해야 할 일: 아래 자료의 줄 가운데 "pixels"라는 문자열이 들어 있는 줄을 모두 모아 옮겨 적으시오. 대소문자는 구분한다.

##########

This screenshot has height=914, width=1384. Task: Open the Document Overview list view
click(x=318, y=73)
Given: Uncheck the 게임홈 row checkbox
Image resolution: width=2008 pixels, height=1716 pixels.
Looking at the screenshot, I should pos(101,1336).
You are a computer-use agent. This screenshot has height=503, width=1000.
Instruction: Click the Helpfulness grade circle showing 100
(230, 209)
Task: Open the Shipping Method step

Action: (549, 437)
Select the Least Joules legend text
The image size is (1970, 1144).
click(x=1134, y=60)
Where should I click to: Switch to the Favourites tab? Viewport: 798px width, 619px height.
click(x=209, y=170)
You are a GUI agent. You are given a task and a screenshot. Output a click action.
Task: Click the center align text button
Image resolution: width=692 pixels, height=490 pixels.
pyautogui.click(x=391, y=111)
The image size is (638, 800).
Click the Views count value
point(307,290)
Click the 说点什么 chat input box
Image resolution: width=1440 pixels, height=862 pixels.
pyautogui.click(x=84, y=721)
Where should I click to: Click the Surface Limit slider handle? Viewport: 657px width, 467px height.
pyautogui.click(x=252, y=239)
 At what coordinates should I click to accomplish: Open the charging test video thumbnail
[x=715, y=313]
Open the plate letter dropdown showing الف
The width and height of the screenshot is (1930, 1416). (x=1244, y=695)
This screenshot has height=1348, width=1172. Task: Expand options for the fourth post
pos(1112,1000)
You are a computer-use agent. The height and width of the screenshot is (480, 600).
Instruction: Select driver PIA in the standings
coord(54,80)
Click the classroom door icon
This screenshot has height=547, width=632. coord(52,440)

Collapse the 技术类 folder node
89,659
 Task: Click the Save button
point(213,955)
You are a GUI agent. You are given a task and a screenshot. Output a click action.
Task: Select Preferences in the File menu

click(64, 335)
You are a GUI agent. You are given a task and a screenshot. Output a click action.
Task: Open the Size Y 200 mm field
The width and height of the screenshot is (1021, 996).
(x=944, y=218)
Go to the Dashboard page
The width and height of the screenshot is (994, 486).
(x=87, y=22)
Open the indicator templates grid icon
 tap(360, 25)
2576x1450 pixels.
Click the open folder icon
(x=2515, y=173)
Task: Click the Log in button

##########

답:
Image resolution: width=2008 pixels, height=1716 pixels.
Image resolution: width=692 pixels, height=490 pixels.
Image resolution: width=1440 pixels, height=862 pixels.
2576x1450 pixels.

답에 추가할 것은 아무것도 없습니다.